Selain itu, belum lama perseroan juga mengumumkan bahwa mereka menang lelang kapal MPSV Bourbon Evolution 805 untuk mendukung usaha offshore perseroan.
Baca Juga: Strategi Kawan Lama Solution Mengejar Pertumbuhan Omzet Dobel Digit
"Nah ekspektasi peningkatan kinerja di masa mendatang yang mendasari pergerakan positif saham ELPI," kata Pandhu kepada Kontan, Selasa (28/4/2026).
Secara terpisah, Equity Research Analyst Phintraco Sekuritas Alrich Paskalis Tambolang menerangkan penguatan sektor IDX Transportasi & Logistik yang signifikan sejak awal tahun didorong oleh kombinasi faktor siklikal dan struktural.
Investor mulai Switch dari sektor defensif ke sektor yang lebih siklikal dan memiliki potensi rally khususnya saham-saham berbasis pelayaran (shipping) seperti PT Buana Lintas Lautan Tbk (BULL) dan PT Soechi Lines Tbk (SOCI).
Alrich menambahkan adanya penutupan atau gangguan di Selat Hormuz pada akhir februari justru bisa berdampak positif ke saham shipping terutama tanker dalam jangka pendek. Bukan karena volume perdagangan naik, tapi karena disrupsi rute.
Ketika jalur utama terganggu, kapal tidak bisa lewat jalur normal sehingga harus memutar rute lebih jauh, menunggu atau mencari jalur alternatif. Akibatnya, terjadi pengetatan supply kapal di pasar.
"Dalam industri pelayaran, ini sangat krusial karena jika supply kapal menurun sedangkan kebutuhan tetap stabil, menyebabkan freight rate naik," ucap Alrich.
Selain itu adanya risiko geopolitik membuat risk premium ikut naik sehingga Charterer (penyewa kapal) rela bayar lebih mahal untuk mengamankan pengiriman.

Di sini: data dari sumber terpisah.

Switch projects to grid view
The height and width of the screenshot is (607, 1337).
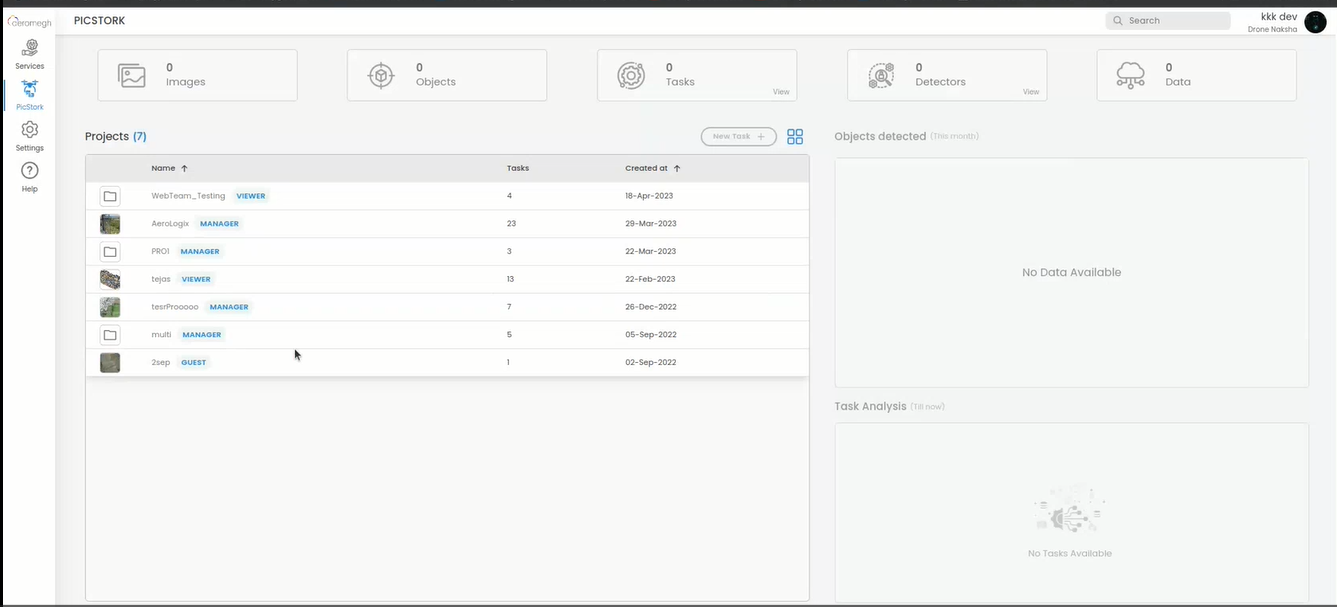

Baca Juga: Indeks di Sektor Transportasi dan Logistik Tumbh Dobel Digit, Ini Sebabnya
Secara umum, lanjut Alrich, kenaikan sektor ini sebagian didukung fundamental, namun tidak sepenuhnya. Pada beberapa emiten, kenaikan harga saham sudah mencerminkan ekspektasi yang cukup tinggi ke depan, sehingga ruang upside mulai terbatas dalam jangka pendek.
Hal ini membuat sektor ini rentan terhadap profit taking jika tidak diikuti dengan realisasi kinerja yang kuat di laporan keuangan berikutnya.
Contohnya seperti BULL dan SOCI cenderung lebih sensitif terhadap dinamika harga energi dan permintaan tanker yang belum stabi).
Namun, perlu dicermati bahwa sebagian kenaikan harga saham di subsektor ini juga dipengaruhi oleh ekspektasi pasar, sehingga tidak sepenuhnya mencerminkan peningkatan fundamental yang setara.
Ambil Peluang
Pandhu menambahkan, investor perlu cermat dalam menyikapi setiap peluang, serta harus tetap dinilai apakah valuasi saat ini masih cukup murah atau sudah terlalu mahal jika dibandingkan dengan potensi pendapatan dan laba di masa mendatang. sebagai trader juga perlu disiplin melihat pergerakan trend masih inline dengan ekspektasi.
Sementara itu, Alrich menyarankan investor tetap selektif karena volatilitas subsektor shipping cukup tinggi dan sangat dipengaruhi faktor eksternal seperti harga minyak, kondisi geopolitik, serta pergerakan global trade.
Strategi yang dapat digunakan adalah memanfaatkan momentum selama tren masih kuat, namun tetap disiplin dalam risk management dan tidak mengejar harga di area yang sudah terlalu tinggi.
Dari sisi rekomendasi saham, Alrich merekomendasikan SOCI dengan target harga Rp 520 dan Rp 560 per saham.
Baca Juga: Premi Asuransi Energi Tumbuh Dobel Digit, AAUI Nilai Transisi EBT Jadi Peluang Besar
Ia melihat saham SOCI saat sedang konsolidasidi support trendline yang menjadi indikasi awal rebound selama bertahan di atas support Rp 480 dalam jangka pendek. Potensi golden cross pada Stochastic RSI sejalan dengan indikasi tersebut.
Selain itu, Alrich juga menyarankan saham BULL di level target harga Rp 550 dan Rp 600 per saham.
Dari sisi pergerakan saham, BULL sedang uji support area Rp 500 seiring Stochastic RSI yang sudah oversold menjadi indikasi awal rebound. Konfirmasi jika mampu close di atas pivot Rp 550.